Bir kere olsun o salonda bulunabilmeyi, annesinin yıllar önce baktığı sahneyi bir kere olsun görebilmiş olmayı istedi.
“Hiç film izledin mi bu sinemada?” diye sordu Mustafa’ya cevabını bile bile.
“Hayır,” dedi Mustafa.
Sinemanın yıllar önce kapandığını, sinemayı işleten Ermeni ailenin İstanbul’a göçtüğünü, salonun da tahıl ambarı olarak başkaları tarafından kullanıldığını anlattı.

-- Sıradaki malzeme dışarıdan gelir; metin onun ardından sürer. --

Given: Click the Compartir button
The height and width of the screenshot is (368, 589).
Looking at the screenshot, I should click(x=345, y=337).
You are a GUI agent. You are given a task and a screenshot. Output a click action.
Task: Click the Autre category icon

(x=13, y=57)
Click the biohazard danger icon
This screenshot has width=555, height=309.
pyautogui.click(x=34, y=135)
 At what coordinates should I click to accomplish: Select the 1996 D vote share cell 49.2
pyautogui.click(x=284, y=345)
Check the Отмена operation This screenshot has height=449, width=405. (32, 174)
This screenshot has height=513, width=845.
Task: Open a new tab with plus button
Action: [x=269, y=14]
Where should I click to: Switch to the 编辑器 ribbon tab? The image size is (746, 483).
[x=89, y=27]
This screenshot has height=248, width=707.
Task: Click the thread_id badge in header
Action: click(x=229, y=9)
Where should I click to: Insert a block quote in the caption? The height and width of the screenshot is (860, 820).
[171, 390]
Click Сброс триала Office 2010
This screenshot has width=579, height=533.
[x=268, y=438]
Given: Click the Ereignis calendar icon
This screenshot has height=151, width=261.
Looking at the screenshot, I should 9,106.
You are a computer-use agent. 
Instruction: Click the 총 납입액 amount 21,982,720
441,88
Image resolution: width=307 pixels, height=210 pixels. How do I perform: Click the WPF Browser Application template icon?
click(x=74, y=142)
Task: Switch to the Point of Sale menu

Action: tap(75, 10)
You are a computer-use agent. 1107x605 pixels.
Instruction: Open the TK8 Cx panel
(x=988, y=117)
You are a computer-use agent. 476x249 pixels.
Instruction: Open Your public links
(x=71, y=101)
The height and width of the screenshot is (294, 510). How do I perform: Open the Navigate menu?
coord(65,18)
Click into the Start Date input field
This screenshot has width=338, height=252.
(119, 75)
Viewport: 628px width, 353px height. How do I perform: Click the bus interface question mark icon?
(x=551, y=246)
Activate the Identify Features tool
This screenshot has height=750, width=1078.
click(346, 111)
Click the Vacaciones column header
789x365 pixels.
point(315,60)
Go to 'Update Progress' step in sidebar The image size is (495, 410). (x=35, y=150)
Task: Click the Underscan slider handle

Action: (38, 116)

“Tahıl ambarı” dedi sessizce kendi kendine.
“Masasına güller, papatyalar koyan bilet satıcısı, sinemanın bu halini görse kim bilir ne kadar üzülürdü?” diye düşündü.
İçinden geçenleri Mustafa’ya anlatmadı.
Onun yerine, her pazartesi kütüphaneden aldığı kitaplardan, “Yer Demir Gök Bakır” kitabını ne kadar çok sevdiğinden, ağabeyinin çalıştığı kahvehanenin sahibinin köpeğinden bahsetti.
Babasının evin damına ağaç dalları ve uzun sazlarla yaptığı yeni gölgeliği, arka bahçelerine dikilen kavak ağaçlarını, kümeslerindeki tavukların bir sürü civcivleri olduğunu, sınıf arkadaşları Remzi’nin ağaçtan düşerek kolunu kırdığını, Akif’i karne gününden beri görmediğini ve üvey annesinin aslında kendisine ve ağabeyine çok iyi davrandığını anlattı.
Sıcaktı.
Çok terlemişlerdi.
Annesinin, kapısında fotoğraf çektirdiği, şimdilerde ambar olarak kullanılan eski yazlık sinema çok gerilerde kalmıştı.
Camiye soluklanmak ve su içmek için girdiklerinde ikindi ezanı okunuyordu.